DIRECTIONS FOR THIS TASK:
Update the data from the start through the line containing "[1165, 429]", replacing "Poker" with "Blackjack" and leaving everything else the same.

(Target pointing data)
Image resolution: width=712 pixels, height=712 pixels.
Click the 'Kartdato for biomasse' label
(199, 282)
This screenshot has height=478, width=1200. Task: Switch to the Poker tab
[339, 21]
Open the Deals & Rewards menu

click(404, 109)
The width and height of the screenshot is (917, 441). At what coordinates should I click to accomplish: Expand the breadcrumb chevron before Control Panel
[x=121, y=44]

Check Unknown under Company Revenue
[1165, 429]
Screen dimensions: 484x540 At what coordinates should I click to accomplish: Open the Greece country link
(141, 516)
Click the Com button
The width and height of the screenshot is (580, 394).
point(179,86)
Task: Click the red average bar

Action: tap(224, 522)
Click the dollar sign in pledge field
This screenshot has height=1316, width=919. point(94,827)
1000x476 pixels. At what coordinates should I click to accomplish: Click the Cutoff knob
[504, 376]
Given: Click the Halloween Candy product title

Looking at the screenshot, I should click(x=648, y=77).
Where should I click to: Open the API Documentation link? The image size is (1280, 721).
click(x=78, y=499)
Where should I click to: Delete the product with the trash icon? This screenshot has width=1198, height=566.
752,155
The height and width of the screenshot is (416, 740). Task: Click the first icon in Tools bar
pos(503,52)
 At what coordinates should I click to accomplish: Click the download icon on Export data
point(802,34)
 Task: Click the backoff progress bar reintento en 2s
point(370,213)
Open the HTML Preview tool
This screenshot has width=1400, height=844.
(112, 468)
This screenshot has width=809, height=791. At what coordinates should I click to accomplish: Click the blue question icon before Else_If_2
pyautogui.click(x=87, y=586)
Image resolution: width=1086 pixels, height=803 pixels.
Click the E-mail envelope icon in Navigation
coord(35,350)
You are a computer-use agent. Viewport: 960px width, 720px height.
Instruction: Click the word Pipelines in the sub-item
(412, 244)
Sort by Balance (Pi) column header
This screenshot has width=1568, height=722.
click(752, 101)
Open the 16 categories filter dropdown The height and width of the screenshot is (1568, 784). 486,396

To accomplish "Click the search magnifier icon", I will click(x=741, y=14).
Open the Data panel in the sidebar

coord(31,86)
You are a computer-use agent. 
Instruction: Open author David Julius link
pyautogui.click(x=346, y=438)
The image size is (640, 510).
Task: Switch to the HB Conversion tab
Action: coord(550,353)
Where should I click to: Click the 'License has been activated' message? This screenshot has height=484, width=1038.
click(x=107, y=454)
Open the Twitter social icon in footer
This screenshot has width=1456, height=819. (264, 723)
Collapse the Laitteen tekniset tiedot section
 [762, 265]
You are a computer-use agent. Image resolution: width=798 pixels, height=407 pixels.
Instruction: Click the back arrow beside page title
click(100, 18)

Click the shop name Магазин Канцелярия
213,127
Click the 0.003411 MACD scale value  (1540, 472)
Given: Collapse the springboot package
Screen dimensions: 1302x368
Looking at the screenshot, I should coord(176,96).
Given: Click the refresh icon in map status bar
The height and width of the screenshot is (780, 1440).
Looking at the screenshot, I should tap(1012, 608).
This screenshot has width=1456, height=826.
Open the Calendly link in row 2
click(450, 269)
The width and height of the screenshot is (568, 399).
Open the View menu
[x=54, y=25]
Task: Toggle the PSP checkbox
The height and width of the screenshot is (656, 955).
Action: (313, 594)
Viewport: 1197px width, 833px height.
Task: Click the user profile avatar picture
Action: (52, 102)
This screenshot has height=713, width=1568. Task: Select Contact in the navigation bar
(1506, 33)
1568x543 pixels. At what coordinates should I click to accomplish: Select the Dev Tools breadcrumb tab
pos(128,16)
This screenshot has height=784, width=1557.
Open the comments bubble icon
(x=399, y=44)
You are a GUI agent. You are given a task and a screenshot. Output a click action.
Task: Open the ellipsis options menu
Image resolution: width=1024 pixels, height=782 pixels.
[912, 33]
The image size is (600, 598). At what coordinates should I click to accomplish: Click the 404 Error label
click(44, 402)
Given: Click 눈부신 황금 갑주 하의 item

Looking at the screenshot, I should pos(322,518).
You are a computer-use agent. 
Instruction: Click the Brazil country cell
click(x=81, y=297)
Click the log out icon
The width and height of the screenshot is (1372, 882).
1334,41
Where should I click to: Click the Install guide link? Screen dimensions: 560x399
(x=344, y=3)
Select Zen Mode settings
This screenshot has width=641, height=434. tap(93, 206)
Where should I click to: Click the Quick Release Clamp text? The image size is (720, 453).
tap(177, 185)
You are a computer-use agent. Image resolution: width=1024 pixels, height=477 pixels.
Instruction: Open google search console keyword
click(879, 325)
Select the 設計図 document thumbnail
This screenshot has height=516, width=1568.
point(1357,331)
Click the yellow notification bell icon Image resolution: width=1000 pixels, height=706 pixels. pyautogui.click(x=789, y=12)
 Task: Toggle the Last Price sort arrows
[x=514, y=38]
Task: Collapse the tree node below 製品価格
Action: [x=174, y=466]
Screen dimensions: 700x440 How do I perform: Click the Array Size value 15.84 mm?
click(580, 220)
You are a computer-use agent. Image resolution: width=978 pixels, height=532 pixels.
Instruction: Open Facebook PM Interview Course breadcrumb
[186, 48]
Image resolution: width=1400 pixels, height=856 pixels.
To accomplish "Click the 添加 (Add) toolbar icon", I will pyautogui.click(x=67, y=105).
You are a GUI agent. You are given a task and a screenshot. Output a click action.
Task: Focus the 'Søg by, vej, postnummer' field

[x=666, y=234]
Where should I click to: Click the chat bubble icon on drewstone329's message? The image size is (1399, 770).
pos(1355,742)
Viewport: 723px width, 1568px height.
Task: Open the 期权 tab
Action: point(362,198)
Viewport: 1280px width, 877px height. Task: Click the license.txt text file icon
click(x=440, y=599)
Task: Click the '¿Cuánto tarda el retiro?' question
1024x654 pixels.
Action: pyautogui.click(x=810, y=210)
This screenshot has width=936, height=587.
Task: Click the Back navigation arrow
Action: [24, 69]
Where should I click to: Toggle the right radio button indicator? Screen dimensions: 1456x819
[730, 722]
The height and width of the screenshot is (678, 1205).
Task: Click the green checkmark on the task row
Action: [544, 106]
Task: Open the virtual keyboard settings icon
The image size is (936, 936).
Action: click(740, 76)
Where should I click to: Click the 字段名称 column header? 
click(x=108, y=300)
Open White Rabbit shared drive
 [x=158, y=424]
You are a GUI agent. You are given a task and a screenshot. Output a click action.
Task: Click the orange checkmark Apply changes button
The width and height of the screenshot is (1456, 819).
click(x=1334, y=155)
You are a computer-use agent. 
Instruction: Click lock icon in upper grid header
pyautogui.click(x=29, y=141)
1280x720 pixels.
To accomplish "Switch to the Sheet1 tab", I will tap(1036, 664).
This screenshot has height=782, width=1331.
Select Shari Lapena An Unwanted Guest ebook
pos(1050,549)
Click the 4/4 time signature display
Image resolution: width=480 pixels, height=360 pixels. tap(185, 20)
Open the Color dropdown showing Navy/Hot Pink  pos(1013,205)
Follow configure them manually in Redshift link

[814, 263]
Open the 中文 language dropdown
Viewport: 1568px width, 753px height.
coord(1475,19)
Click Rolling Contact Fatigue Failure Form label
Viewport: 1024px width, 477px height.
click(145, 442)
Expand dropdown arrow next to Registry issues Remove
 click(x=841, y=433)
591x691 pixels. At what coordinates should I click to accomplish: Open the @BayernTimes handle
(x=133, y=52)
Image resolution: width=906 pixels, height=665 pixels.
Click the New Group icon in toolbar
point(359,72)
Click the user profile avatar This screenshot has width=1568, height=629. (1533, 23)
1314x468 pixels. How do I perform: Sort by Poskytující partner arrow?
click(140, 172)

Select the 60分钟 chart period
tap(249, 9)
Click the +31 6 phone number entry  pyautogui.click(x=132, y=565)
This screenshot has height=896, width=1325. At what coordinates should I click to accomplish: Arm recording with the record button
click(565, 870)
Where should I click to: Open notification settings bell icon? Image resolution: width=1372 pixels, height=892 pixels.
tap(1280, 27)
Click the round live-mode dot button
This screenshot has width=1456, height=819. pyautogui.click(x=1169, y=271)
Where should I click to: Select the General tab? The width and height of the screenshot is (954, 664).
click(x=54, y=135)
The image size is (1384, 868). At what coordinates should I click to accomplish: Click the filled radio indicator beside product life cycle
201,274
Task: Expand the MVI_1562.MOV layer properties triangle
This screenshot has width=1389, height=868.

FINAL ANSWER:
Image resolution: width=712 pixels, height=712 pixels.
Click the 'Kartdato for biomasse' label
(199, 282)
This screenshot has height=478, width=1200. Task: Switch to the Blackjack tab
[339, 21]
Open the Deals & Rewards menu

click(404, 109)
The width and height of the screenshot is (917, 441). At what coordinates should I click to accomplish: Expand the breadcrumb chevron before Control Panel
[x=121, y=44]

Check Unknown under Company Revenue
[1165, 429]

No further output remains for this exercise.